Nosotros, descendientes milenarios que hemos nacido y vivido en barrios periféricos alejados de los centros del desarrollo y la cultura oficial, sentimos que tenemos la virtud de vivir con más intensidad esa identidad diversa sobre la que navega nuestra existencia, sin embargo, en ciertos momentos este inquieto río nos cuesta identificar y sobretodo aceptar. Aquí estamos, esto somos.
Parecería que el flamante alcalde y su sorpresiva elección ha encrespado esas aguas, removiendo la frágil embarcación de una identidad quiteña construida con discursos y simbologías que pretenden pintarla del color del gobierno de turno. El temor a naufragar obliga a cada quien a buscar el sitio más seguro, llámese identidad asumida, para resistir. Sin embargo, este ejercicio válido de salvaguardarse deja al descubierto algunas negaciones.
Resulta que el nuevo alcalde inicia su prolifera carrera empresarial en la industria cultural con el grupo musical Sahiro, que es la continuación de una generación de agrupaciones como Israel (Barrio San Diego), Karabana (Barrio Chaguarquingo) y Rock Star (Barrio Mena Dos) que en los años 70s inauguraron lo que se podría considerar como el «rock de barrio» cuya producción era escuchada (y aún hasta hoy )en discotecas, fiestas familiares, peñas y hornados solidarios, en vivo en los bailes callejeros de fin de año, cuando el jolgorio terminaba en las broncas entre patasucias de la Ferroviaria, La Colmena, San Roque, etc.

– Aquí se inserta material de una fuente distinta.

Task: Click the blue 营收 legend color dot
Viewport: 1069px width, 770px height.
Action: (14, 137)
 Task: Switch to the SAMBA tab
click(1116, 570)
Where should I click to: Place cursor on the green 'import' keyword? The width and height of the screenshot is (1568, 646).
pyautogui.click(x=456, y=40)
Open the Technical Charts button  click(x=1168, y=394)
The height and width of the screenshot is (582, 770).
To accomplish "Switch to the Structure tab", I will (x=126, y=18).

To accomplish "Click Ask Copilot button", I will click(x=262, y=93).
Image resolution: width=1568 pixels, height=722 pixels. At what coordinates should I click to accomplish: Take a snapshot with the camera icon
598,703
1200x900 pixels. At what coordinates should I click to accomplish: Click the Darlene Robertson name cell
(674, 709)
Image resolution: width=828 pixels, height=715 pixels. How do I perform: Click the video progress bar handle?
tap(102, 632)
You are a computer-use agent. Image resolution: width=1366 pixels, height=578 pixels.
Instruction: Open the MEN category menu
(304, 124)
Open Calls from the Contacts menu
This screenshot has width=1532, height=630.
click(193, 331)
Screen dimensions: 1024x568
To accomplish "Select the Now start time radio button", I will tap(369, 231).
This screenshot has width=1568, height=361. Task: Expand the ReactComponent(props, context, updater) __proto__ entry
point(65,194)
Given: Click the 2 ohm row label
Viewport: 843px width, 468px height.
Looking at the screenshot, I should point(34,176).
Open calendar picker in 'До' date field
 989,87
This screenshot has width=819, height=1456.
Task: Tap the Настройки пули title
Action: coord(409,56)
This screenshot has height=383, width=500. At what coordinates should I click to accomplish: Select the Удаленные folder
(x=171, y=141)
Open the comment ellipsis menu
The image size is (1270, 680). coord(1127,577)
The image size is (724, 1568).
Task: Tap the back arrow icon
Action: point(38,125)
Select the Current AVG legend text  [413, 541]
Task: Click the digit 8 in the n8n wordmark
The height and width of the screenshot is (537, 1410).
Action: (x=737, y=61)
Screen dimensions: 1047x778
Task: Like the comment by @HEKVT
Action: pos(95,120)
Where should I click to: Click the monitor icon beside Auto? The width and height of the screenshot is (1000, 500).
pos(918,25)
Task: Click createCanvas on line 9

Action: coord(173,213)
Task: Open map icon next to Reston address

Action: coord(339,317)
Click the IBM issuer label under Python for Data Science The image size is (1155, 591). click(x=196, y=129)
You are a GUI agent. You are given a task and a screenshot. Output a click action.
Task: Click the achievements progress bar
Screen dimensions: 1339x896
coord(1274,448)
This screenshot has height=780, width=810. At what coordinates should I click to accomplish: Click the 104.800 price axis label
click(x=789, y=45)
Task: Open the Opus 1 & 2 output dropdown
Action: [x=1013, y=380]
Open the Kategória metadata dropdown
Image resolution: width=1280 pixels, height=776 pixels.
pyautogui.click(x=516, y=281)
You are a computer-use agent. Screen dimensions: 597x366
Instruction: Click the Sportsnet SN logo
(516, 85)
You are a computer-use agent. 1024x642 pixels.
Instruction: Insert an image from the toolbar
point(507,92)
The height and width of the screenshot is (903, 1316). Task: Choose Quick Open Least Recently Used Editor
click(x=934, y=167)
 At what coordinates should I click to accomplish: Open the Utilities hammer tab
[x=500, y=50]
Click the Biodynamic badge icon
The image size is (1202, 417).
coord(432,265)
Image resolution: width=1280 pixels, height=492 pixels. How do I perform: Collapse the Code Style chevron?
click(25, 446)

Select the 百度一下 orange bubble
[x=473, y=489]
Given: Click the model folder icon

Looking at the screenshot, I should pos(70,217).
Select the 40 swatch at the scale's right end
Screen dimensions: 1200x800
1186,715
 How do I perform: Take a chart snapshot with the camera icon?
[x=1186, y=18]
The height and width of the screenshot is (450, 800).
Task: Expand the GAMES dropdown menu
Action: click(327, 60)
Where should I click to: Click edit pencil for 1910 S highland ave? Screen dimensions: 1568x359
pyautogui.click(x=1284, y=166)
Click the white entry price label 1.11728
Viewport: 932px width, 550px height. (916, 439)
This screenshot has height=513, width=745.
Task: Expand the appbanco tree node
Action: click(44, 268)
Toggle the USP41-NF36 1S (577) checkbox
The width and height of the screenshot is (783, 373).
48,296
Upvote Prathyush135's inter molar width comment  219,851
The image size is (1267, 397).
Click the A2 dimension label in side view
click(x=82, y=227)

Esta dimensión de una identidad quiteña diferente, difusa, compleja; matizada por la cotidianidad barrial y popular, podría estar siendo negada u ocultada por el prestigio de la empresa privada en una ciudad que, si es capaz de olvidar o negar su historia milenaria, también es capaz de obviar, por vergüenza, una certeza histórica más reciente y evidente: la de que en los barrios también se construye la identidad cultural en el medio del caos, el olvido y el abandono oficial. Acaso no sería este rezago ardiente de identidad negada uno de los engranajes que terminó moviendo el pulso inconciente del votante en el momento decisivo.
El mayor afecto a su identidad como empresario privado quizá hará que el alcalde privilegie a este sector en la toma de decisiones de inversión. Tal vez su memoria social le haga volver su mirada a los barrios, pero quizás como lo ha hecho hasta ahora, como consumidores de los contenidos masivos que ofrece desde sus industrias culturales.
La identidad tan invocada en las redes sociales, es tan frágil como versátil en un contexto donde la masificación cultural nos exige pensar y actuar con enfoque intercultural e intergeneracional. Esto es parte de la gobernabilidad en una ciudad cuya diversidad es su mayor oportunidad y amenaza también.